Independent Research

By the end of our year of capstone research, the four of us had designed and built three different solar tracker prototypes that served as proof that soft robotic components can be used to track the sun without expending electricity.

However, we felt we were still missing a fundamental understanding of how exactly the shape of our actuators affected their expansion. With free time during the summer between my senior year and grad school, I decided to continue where we left off in Prof Ranzani’s Morphable Biorobotics Lab. Over the next two months, I worked to better understand actuator expansion and force output as a function of geometry and temperature, in order to design a more effective, robust solar tracker modeled after our turtle design.

By varying parameters such as the type (notably the stiffness) of the silicone rubber, as well as the number and size of the vertical surface ridges that allow these actuators to curl up like a bimorph when heated, I was able to determine which actuators are best suited for solar tracking.
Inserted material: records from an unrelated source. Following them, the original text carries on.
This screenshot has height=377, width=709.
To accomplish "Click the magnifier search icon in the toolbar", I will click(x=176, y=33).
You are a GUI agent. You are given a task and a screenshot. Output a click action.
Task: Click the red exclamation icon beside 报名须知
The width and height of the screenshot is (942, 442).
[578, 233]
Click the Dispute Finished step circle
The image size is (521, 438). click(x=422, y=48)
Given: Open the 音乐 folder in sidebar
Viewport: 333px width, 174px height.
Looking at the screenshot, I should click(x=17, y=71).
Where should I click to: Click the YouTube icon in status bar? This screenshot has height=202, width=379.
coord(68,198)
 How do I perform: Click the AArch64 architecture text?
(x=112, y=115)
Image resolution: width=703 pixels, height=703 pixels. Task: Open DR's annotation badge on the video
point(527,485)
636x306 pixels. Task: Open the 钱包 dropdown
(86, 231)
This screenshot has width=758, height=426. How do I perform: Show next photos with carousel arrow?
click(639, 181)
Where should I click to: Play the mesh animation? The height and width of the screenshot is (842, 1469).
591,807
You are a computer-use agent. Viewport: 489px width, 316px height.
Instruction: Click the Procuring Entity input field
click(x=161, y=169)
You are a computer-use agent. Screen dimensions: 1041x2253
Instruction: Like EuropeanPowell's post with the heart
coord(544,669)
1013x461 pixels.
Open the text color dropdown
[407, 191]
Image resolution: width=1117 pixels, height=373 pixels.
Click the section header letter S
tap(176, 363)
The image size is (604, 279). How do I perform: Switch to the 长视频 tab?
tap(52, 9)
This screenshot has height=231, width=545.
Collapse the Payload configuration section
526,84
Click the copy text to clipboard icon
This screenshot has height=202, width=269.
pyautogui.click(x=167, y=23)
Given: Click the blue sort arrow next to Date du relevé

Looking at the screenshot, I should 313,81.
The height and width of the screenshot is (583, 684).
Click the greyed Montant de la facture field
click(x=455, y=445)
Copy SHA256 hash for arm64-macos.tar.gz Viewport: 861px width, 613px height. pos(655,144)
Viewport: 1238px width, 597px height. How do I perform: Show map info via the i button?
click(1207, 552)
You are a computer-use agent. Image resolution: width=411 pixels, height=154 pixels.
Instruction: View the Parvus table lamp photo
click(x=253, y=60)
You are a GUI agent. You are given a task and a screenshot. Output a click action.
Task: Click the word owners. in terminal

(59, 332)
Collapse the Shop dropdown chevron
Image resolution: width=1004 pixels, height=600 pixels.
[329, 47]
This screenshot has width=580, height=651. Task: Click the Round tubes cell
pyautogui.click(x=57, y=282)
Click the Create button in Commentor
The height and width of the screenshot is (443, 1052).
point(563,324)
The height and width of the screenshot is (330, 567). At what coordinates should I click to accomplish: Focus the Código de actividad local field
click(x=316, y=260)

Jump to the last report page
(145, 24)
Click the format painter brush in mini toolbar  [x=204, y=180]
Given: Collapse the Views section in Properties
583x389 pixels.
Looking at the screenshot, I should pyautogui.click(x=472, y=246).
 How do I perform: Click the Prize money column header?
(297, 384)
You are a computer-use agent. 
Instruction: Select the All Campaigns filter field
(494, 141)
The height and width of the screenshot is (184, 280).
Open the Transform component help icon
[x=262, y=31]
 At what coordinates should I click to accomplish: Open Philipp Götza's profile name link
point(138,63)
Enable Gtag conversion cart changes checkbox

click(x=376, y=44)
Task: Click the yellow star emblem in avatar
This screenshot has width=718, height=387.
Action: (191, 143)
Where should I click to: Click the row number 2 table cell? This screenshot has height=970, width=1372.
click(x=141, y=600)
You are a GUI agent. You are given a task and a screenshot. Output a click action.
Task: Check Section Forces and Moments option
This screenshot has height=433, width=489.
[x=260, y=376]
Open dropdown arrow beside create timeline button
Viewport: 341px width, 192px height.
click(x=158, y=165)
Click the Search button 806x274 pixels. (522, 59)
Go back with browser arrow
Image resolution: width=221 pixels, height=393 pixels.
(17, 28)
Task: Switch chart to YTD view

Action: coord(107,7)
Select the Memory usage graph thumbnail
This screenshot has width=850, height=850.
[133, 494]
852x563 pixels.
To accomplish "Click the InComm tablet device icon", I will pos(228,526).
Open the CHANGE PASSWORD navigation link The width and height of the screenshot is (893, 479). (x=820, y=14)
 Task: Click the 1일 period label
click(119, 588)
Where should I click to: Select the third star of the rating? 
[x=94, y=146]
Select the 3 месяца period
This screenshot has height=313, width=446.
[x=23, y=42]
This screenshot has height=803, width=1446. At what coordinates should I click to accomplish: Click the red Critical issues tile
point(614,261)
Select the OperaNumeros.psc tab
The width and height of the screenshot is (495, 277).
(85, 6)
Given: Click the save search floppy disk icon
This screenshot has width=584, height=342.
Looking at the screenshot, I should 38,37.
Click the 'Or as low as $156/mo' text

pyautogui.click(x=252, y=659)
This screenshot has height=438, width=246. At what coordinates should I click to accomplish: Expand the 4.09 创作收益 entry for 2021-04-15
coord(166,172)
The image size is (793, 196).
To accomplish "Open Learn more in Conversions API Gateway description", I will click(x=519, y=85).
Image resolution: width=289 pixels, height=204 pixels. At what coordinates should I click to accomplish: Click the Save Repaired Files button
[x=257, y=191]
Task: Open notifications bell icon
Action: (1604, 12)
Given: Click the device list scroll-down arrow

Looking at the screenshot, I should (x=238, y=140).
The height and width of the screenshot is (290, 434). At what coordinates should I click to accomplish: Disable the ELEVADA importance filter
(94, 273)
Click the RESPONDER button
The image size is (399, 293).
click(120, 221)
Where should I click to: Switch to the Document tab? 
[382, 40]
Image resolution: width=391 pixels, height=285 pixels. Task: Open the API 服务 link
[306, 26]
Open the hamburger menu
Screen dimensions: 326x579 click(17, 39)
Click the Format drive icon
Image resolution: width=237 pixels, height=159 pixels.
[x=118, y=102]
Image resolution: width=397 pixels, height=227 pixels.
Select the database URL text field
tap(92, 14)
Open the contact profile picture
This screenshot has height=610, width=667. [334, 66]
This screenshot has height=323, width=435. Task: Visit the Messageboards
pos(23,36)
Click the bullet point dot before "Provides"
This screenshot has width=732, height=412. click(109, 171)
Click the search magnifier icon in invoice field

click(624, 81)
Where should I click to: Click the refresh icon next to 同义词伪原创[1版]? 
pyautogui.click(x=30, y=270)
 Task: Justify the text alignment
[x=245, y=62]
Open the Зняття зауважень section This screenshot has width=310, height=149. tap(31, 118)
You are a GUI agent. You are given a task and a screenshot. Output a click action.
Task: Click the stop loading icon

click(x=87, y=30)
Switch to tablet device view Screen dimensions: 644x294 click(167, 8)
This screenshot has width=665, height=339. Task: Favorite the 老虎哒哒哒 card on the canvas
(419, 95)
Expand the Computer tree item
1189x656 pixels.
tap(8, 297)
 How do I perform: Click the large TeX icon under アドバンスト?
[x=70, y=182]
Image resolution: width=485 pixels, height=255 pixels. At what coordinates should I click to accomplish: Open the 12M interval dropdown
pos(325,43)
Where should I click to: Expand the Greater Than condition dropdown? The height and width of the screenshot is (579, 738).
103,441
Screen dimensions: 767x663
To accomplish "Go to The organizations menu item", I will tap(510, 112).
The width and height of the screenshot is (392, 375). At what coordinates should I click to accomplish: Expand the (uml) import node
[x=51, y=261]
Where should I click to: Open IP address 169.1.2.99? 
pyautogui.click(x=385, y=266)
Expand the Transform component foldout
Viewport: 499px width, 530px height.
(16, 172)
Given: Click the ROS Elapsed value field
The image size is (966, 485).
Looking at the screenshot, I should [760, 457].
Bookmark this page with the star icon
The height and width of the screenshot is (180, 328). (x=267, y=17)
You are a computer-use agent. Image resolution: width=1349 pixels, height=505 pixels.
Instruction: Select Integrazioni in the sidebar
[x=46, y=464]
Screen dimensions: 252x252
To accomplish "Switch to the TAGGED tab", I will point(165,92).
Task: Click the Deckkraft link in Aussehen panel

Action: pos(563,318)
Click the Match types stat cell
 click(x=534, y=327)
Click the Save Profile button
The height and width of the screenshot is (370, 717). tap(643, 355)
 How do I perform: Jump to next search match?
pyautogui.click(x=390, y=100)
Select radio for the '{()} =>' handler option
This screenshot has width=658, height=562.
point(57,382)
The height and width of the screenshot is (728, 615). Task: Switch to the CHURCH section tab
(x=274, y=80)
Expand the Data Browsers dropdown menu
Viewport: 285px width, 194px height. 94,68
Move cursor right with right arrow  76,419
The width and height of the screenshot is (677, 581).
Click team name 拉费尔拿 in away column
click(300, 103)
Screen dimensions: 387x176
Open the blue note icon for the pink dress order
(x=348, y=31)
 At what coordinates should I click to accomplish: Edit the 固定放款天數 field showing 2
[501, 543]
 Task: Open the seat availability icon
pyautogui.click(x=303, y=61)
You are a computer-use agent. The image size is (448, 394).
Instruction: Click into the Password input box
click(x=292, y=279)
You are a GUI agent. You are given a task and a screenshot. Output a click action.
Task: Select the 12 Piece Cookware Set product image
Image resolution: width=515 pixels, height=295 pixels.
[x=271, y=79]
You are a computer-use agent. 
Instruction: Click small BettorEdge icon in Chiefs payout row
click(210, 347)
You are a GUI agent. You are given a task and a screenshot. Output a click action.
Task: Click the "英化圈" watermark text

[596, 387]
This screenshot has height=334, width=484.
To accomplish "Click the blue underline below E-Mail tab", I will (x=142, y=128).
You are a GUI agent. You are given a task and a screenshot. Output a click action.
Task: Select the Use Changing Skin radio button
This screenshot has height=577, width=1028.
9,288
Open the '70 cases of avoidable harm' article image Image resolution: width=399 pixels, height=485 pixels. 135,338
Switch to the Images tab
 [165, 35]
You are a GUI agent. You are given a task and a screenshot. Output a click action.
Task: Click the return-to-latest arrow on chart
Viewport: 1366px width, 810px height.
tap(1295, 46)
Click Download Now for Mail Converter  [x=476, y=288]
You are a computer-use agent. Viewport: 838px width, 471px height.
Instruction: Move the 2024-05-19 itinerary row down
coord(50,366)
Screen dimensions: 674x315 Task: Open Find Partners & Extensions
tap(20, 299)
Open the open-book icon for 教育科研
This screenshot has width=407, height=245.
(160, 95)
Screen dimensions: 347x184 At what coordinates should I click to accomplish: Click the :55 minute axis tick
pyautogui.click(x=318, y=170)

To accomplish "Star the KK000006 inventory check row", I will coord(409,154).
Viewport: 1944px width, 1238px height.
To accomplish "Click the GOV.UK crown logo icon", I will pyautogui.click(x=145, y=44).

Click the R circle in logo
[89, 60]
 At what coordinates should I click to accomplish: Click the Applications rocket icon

My main metric when refining the actuator design was force output as a function of temperature. This is essentially the force necessary to flatten a curling actuator as it's heating. This is an important relationship to understand, because it indicates the pulling force each actuator has on a solar panel given the current weather. To measure force, I built a blocked force testing configuration, where I heated a constrained actuator with a ohmic heating pad, and measured the force output with a load, as well as actuator and heater temperatures with k-type thermocouples. This allowed me to record force vs. temperature curves of actuators with various geometries and compositions.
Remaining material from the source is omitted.